* Task requirements
In the pandas DataFrame question below, list every country in the 'Country' list of data2.

* Text to read
━━━━━━━━━━━━━━━━

I have the following challenge: I have two Pandas Dataframes with information about eg. chemical substances and related to some additional information. E.g. production region or country. For example, like this:
data1 = {
'Substance' : ['Substance1', 'Substance2', 'Substance1', 'Substance3', 'Substance2', 'Substance1', 'Substance3', 'Substance2', 'Substance4'],
'Name' : ['Bayer', 'Sanofi', 'Pfizer', 'AstraZeneca', 'BionTech', 'Sanofi', 'Sanofi', 'Bayer', 'Pfizer'],
'Region' : ['Europe', 'Europe', 'Asia', 'Asia', 'North America', np.nan, np.nan, 'Europe', 'Asia'],
'Country' : ['France', np.nan, np.nan, 'P.R. China', 'United States', np.nan, np.nan, np.nan, 'India'],
'Misc' : [910, 200, 898, 910, 910, 12, 34, 700, 800],
}
df1 = pd.DataFrame(data1)
#print(df1)
and
data2 = {
'Substance' : ['Substance1', 'Substance2', 'Substance1', 'Substance3', 'Substance2'],
'Name' : ['Bayer', 'Sanofi', 'Pfizer', 'AstraZeneca', 'BionTech'],
'Region' : ['Europe', 'Europe', 'Asia', 'Asia', 'North America'],
'Country' : ['France', 'Germany', 'India', 'P.R. China', 'United States'],
'Misc' : [910, 200, 898, 910, 910],
}
df2 = pd.DataFrame(data2)
#print(df2)

━━━━━━━━━━━━━━━━

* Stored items
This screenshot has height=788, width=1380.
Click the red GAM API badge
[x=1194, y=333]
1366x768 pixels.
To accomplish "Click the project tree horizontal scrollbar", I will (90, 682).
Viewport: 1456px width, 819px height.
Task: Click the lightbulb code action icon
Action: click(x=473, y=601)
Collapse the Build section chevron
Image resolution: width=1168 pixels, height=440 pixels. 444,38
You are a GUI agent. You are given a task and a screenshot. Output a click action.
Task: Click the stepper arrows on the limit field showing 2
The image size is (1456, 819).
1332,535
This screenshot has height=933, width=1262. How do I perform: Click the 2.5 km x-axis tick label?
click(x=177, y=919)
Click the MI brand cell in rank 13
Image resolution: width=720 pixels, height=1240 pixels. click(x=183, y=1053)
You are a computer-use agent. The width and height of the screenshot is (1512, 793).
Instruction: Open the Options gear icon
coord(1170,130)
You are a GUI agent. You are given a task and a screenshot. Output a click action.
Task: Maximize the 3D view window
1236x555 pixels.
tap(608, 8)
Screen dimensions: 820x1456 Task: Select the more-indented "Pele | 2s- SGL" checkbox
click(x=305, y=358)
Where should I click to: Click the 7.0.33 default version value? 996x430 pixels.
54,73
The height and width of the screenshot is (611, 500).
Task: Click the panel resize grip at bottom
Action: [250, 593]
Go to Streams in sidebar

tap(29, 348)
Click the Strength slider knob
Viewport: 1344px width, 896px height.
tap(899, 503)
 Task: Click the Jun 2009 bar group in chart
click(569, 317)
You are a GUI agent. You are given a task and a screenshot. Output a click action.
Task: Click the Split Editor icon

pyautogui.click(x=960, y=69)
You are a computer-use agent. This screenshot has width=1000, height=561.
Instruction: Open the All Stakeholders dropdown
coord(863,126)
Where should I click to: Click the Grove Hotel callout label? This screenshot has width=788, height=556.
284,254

━━━━━━━━━━━━━━━━

* Written answer
France, Germany, India, P.R. China, United States